SELECTED TEXT
|---|
Cuenca, Ecuador, April 2017

Cuenca, the most European city in Ecuador is like being transported 400 years back, to the colonial era, or feel as if you were in a city in Spain. Countless historic buildings perfectly preserved since their construction, some of the finest architecture in the country thankfully safeguarded and not destroyed by earthquakes and volcanoes, the general unfortunate fate of most of the original Spanish colonial cities along the “ring of fire”, from Mexico to Chile. With such a huge heritage and history, equal to Quito’s patrimony, it is no surprise this is another of the highlights listed by UNESCO a World Heritage Site; and if that would not be enough, you can deduct it form its nickname: “the Athens of Ecuador”.

This was one of the highlights in our trip through Ecuador, a place no one should ever miss when coming to the country. One of the most beloved gems and most visited city, middle in the highlands of Ecuador at a height of 2500 meters above sea level. A great gateway not only for the history of the city but a great base for visiting a right region where you are never far from the Andes, mountains and volcanoes, pristine nature, natural parks, small traditional villages and some of the finest Inca archaeological remains. But beware don’t be fooled on something as important and as simple as the weather. Fair enough you are within the tropics where people usually believe in great weather, but can lead to confusion. At these higher latitudes and by the Andes all changes. It is only 40 minutes’ flight from Guayaquil where it rarely drops below 30 degrees centigrade, yet here the norm will rarely be over the 20’s mark, however on one of our days here it was raining horrible and was quite cold, and abruptly the following day was scorching hot and sunny all day through. Our last day was a mix of the past two. You never know what’s from one day to another.
|---|
Word and element location records
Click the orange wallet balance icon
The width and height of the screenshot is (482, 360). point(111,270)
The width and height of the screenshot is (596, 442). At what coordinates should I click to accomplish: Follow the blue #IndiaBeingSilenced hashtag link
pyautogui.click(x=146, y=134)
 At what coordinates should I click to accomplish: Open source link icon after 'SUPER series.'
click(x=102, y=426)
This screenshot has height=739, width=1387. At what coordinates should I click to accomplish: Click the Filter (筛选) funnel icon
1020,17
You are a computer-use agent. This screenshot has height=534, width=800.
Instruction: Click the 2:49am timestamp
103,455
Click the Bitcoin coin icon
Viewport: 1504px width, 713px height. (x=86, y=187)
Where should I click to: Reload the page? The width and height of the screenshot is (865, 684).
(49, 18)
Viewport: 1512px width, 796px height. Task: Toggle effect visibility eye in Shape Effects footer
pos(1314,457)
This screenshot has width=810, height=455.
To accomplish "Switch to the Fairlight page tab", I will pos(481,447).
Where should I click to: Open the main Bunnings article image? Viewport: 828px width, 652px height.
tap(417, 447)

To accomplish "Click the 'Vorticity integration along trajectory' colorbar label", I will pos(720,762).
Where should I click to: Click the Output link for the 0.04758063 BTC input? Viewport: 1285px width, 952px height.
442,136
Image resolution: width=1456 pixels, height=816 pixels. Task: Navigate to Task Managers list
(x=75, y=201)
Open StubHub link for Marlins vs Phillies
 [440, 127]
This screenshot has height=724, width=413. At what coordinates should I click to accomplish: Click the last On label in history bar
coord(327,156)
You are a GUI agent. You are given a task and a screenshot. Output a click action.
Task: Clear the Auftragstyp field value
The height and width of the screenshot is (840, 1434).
|---|
WHAT YOU WILL DO
List every country named in the text on Cuenca.

RESPONSE
Ecuador, Spain, Mexico, Chile